**Exercise instructions**
Copy out the data word for word, from the line with "Where should I click to: Tap" to the line with "coord(265,182)", including both of those lines.

**Record excerpts**
***

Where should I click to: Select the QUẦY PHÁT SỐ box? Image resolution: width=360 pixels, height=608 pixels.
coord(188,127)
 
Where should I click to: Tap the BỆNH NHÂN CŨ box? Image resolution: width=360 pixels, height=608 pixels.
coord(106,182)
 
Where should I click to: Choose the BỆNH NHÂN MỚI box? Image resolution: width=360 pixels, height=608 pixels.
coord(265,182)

***

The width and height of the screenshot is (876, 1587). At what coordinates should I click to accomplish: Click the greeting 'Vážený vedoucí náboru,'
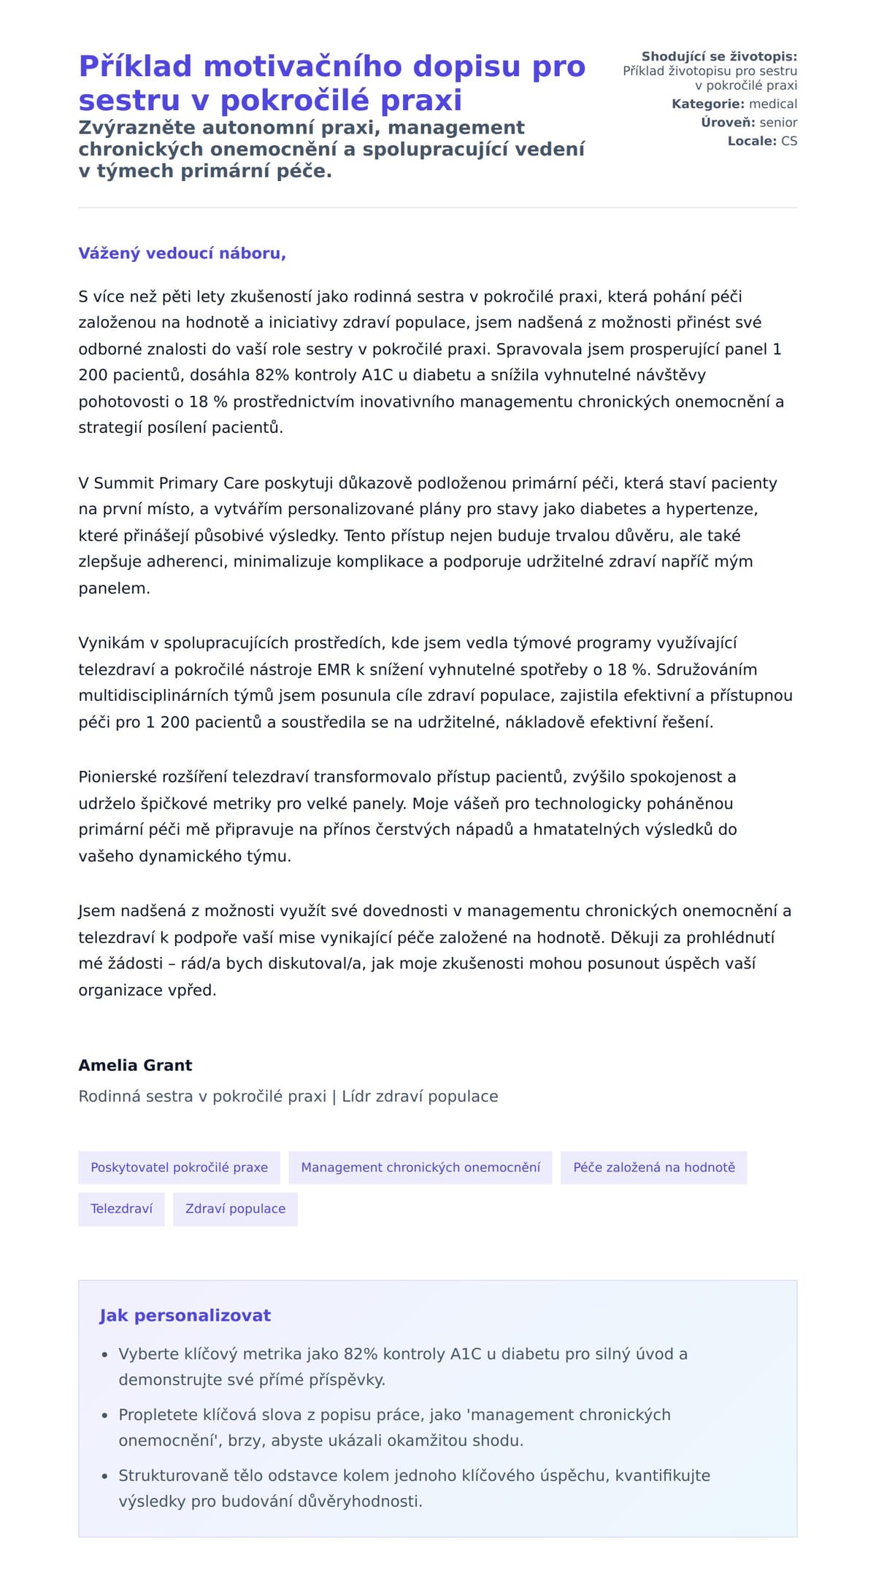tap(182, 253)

***

**Reply to the exercise**
Where should I click to: Tap the BỆNH NHÂN CŨ box? Image resolution: width=360 pixels, height=608 pixels.
coord(106,182)
 
Where should I click to: Choose the BỆNH NHÂN MỚI box? Image resolution: width=360 pixels, height=608 pixels.
coord(265,182)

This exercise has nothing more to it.